I suppose that should partially fix red CI [2].
> index 6f7b9a9..4228836 100644
> --- a/src/lib_misc.c
> +++ b/src/lib_misc.c
> @@ -10,11 +10,18 @@
>
> #include "lua.h"
> #include "lmisclib.h"
> +#include "lauxlib.h"
> +#include <errno.h>
> +#include <ctype.h>
Please, include system-wide headers before local ones.
>
> #include "lj_obj.h"
> #include "lj_str.h"
> #include "lj_tab.h"
> #include "lj_lib.h"
> +#include "lj_err.h"
> +#include "lj_ctype.h"
> +#include "lj_cdata.h"
Usually these two headers includes only if LuaJIT build with FFI. Please add
| #if LJ_HASFFI
directive.
> +#include "lj_state.h"
Please, update <Makefile.dep> with these headers and their dependencies
recursively.
>
> /* ------------------------------------------------------------------------ */
>
> @@ -63,6 +70,172 @@ LJLIB_CF(misc_getmetrics)
> return 1;
> }
>
> +LJLIB_CF(misc_tonumber64)
What is the function's behaviour when LuaJIT build without FFI?
> +{
> + TValue *o = L->base;
> + if (o >= L->top)
> + lj_err_arg(L, 1, LJ_ERR_NOVAL);
It seems like `lj_lib_checkany()` does what you want here, doesn't it?

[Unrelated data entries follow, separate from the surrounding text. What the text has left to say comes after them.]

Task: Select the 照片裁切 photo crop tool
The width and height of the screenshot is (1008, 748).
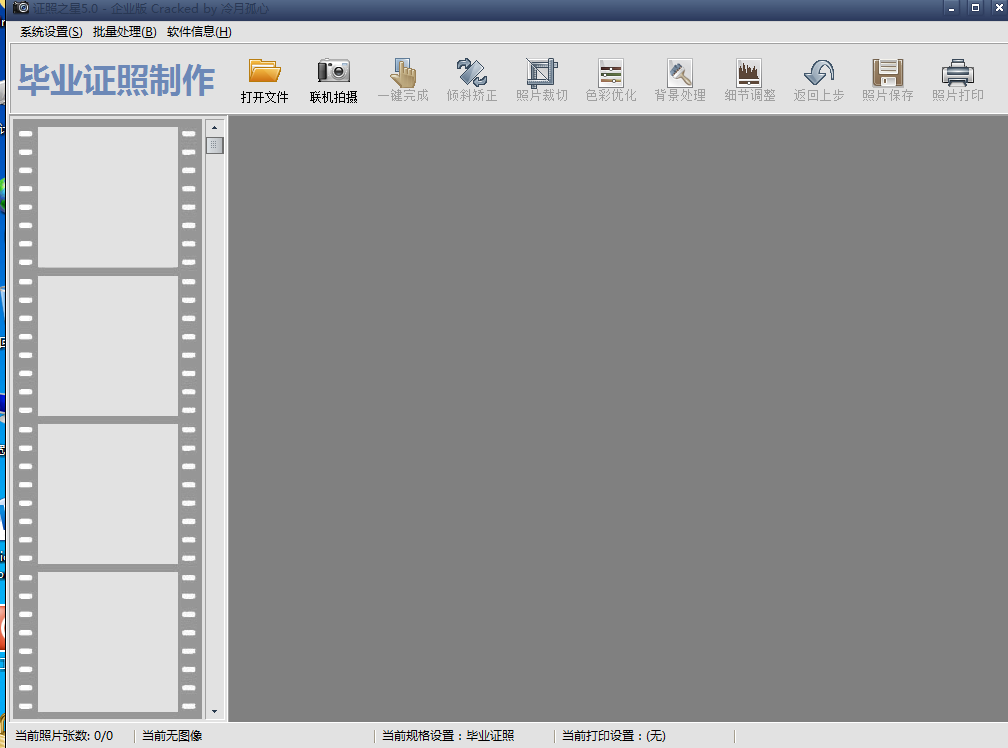Action: [540, 80]
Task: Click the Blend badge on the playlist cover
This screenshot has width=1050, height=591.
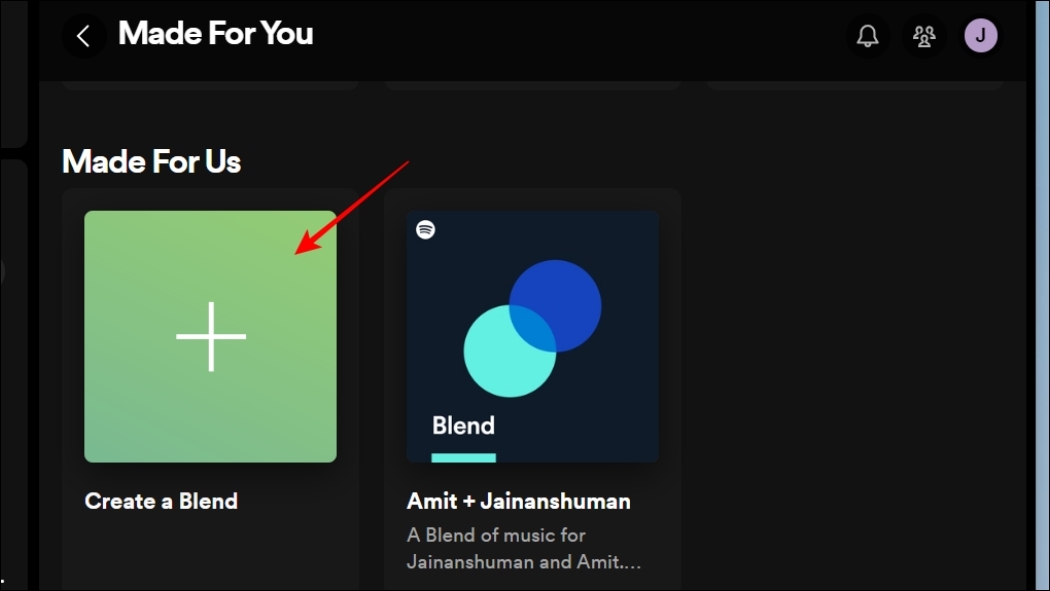Action: (463, 425)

> + int base = luaL_optint(L, 2, -1);
Please declare variables at the beginning of a block here and below,
considering LuaJIT code style (you can use these flags
| -Wall -Wextra -Wdeclaration-after-statement -Wredundant-decls -Wshadow -Wpointer-arith
to check yourself, see <src/Makefile>).
Why do you use the public interface instead `lj_lib_optint()`?
> + luaL_argcheck(L, (2 <= base && base <= 36) || base == -1, 2,
> + "base out of range");
Let's use quarter-fake tab here. See <lib_base.c> indentation style, for
example.
Also, you may use `lj_err_arg()` here.
> + uint32_t ctypeid = 0;
> + GCcdata *cd;
> + CTSize size;
> + CTState *cts;
> + double val_d;
AFAICS, `val_d` value uses only inside `LUA_TNUMBER` case-block and can
be declared inside it. Also, I see no reason to use `double` instead
`lua_Number` here.
> + switch (lua_type(L, 1)) {
> + case LUA_TNUMBER:
> + base = (base == -1 ? 10 : base);
> + if (base != 10)
> + return luaL_argerror(L, 1, "string expected");
Nit: AFAICS here and below we expect string if `base != 10`.
IMHO, code structure like this a little bit clearer:
| const int32_t base = lj_lib_optint(L, 2, 10);
| if (base == 10) {
| TValue *o = lj_lib_checkany(L, 1);
| /* ... */
| } else {
| const char *arg = strdata(lj_lib_checkstr(L, 1));
| /* ... */
|
Feel free to ignore.
> + val_d = numV(L->base);
> + if (val_d < (double)INT64_MIN || val_d >= (double)UINT64_MAX)
> + return luaL_argerror(L, 1, "cannot convert to 64-bit integer");
It's a little bit confusing -- we throw an error here, but for the "same"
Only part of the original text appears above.